Ce tout en menant de pair ses activités politiques et syndicales. Pour avoir une idée du parcours professionnel d’Assane Diagne, qu’il suffise seulement de reproduire ce qu’en mentionne son ami El Hadj Khaly Tall, journaliste retraité du « Soleil » dans l’avis de décès qu’il a publié à l’occasion de sa disparition. On y lit en effet qu’Assane fut « maître en mathématiques, ingénieur en génie civil, architecte Dplg (France), docteur en géotechnique terrestre, ancien directeur technique de la Soned-Afrique, ancien directeur du projet des Parcelles Assainies, ancien Directeur de la Construction et de l’Habitat (DCH), ancien Directeur de l’Urbanisme et de l’Architecture, ancien président de l’ordre des Architectes du Sénégal, ancien directeur général de la Sicap, ancien ministre-conseiller à la présidence de la République, ancien ministre de l’Urbanisme et de l’Aménagement du territoire, ancien député du Sénégal ». Bref, on le voit, la relativement courte vie d’Assane Diagne a été utilement et très bien remplie.

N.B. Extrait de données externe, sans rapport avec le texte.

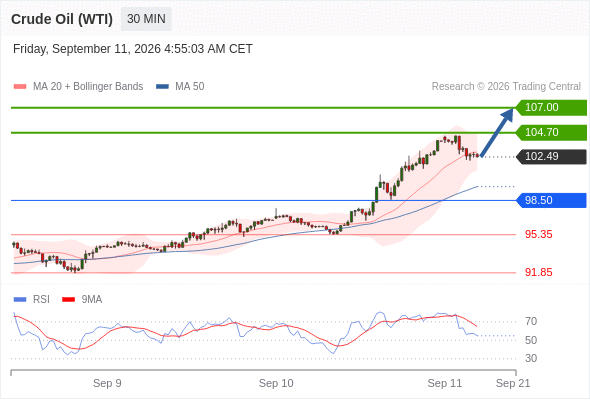
Task: Click the 102.49 current price tag
Action: click(x=551, y=157)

Il convient d’ajouter que le défunt a marqué d’une pierre blanche son passage à la tête de la Sicap en initiant plusieurs programmes dont ceux des Sicap Sacré-Cœur III. C’est aussi lui qui a construit le centre commercial ultramoderne du Plateau, le premier à avoir été doté d’un escalator dans notre pays et même dans la sous-région. Toutes ces réalisations ont été faites à la suite d’un passage à vide au cours duquel la société nationale n’arrivait plus à construire des maisons. C’est sous Assane Diagne que la Sicap avait connu un nouveau départ. Et pourtant, il avait été nommé juste pour préparer la privatisation de la Sicap !
Ayant compris l’importance stratégique de cette société immobilière et, surtout, son rôle social incontestable, il avait su manœuvrer de sorte à la sauver d’une vente au privé. C’est justement à ce moment-là, quand il luttait pour soustraire la Sicap des griffes d’ogres du privé, que nous avions fait la connaissance d’Assane Diagne. S’étaient créés par la suite des liens de grande amitié entre cet homme et plusieurs journalistes du « Témoin » dont, justement, Malick Ba qui devint plus tard son conseiller en communication lorsqu’il fut nommé à la tête du ministère de l’Urbanisme.
Le Témoin se plait donc à rendre hommage à ce brillant cadre, ce bâtisseur de renom qui aura laissé une empreinte indélébile dans la politique d’urbanisation du Sénégal, ce responsable politique proche des populations déshéritées et qui a su faire corps avec son peuple, cet ami généreux qui a toujours été prodigue en publicité pour les journaux sénégalais. Surtout, nous pleurons cet homme sympathique et profondément humain.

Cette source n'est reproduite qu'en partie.